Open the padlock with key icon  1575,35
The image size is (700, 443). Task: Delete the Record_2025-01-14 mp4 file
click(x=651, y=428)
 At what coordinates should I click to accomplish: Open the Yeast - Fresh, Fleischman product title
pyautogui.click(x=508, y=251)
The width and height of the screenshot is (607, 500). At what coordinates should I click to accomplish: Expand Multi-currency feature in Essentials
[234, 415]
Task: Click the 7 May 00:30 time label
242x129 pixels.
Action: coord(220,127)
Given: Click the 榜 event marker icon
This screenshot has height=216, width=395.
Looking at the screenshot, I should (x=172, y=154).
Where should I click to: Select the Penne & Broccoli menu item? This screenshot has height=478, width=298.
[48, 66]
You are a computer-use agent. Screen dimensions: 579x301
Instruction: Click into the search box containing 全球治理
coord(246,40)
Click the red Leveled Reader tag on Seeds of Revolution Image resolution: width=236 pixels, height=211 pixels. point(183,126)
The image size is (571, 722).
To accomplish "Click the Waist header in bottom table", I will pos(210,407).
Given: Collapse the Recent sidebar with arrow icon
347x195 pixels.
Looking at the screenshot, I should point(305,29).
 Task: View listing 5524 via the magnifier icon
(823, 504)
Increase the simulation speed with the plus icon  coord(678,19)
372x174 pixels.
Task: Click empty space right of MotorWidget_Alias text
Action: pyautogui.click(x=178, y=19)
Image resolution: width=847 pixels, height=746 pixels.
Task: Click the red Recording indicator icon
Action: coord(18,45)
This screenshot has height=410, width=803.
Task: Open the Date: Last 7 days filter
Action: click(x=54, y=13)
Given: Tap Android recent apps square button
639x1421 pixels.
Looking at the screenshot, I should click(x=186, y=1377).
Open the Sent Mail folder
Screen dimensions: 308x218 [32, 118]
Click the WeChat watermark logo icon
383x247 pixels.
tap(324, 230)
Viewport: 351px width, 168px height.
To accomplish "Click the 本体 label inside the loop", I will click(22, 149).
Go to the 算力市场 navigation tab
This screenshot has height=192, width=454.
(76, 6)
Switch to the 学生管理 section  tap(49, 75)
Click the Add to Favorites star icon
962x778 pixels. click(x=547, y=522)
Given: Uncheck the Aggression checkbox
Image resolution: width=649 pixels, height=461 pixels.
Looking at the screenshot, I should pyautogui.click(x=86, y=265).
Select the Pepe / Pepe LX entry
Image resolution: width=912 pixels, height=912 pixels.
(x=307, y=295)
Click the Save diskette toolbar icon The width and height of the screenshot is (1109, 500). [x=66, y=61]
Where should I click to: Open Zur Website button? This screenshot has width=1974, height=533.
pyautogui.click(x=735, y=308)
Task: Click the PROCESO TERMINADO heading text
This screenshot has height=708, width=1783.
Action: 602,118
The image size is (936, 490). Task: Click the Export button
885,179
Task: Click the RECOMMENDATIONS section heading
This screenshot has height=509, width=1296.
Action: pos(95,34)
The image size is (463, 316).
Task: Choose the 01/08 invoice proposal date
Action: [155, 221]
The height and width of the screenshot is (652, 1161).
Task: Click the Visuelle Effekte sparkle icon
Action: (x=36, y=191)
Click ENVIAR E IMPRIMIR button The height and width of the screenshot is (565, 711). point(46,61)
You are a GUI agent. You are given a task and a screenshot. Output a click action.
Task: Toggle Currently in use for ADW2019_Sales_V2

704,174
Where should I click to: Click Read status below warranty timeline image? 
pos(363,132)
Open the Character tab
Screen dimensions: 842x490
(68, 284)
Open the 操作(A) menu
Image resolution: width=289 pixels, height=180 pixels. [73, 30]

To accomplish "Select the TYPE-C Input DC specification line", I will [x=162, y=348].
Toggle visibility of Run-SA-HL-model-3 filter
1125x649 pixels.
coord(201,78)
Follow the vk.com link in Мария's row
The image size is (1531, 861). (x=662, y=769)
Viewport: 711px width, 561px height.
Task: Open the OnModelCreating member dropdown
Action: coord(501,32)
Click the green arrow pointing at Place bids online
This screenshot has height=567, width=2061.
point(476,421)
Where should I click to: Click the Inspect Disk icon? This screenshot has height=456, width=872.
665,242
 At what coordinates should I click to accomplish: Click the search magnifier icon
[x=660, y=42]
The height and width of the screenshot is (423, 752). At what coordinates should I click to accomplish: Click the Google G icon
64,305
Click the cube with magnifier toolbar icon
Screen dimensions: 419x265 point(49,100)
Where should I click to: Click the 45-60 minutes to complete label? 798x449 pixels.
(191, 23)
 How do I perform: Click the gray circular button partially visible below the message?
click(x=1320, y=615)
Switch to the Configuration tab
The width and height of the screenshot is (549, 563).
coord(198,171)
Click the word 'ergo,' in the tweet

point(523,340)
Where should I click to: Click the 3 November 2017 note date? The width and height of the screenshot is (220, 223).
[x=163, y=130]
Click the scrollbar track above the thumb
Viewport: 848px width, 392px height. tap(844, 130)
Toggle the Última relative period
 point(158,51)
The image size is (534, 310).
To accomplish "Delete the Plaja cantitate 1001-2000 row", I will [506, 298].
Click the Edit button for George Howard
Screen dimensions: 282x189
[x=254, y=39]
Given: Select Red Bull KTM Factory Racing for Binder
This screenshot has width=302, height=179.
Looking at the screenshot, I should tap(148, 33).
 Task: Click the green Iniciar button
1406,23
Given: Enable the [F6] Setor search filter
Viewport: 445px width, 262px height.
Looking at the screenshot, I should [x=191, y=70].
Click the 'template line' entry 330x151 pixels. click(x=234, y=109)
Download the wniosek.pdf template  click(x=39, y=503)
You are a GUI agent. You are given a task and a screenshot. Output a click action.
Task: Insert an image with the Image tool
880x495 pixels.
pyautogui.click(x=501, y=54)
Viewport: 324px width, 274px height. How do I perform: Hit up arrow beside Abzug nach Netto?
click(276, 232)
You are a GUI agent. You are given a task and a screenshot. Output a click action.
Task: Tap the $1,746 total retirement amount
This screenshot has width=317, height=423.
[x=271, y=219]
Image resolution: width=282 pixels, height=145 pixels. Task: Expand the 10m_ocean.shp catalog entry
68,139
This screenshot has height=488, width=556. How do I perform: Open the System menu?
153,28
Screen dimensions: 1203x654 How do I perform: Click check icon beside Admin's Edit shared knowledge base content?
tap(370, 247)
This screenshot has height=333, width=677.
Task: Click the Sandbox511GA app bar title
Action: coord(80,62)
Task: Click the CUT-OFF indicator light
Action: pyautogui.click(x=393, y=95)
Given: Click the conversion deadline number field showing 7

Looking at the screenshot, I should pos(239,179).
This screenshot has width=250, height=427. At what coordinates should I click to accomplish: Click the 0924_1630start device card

-------------------------

Description of the task:
Using the data above, reproduce exactly the lines from the line that contains "Given: Enable the [F6] Setor search filter" through the line that contains "Task: Insert an image with the Image tool", including both.

Answer space:
Given: Enable the [F6] Setor search filter
Viewport: 445px width, 262px height.
Looking at the screenshot, I should [x=191, y=70].
Click the 'template line' entry 330x151 pixels. click(x=234, y=109)
Download the wniosek.pdf template  click(x=39, y=503)
You are a GUI agent. You are given a task and a screenshot. Output a click action.
Task: Insert an image with the Image tool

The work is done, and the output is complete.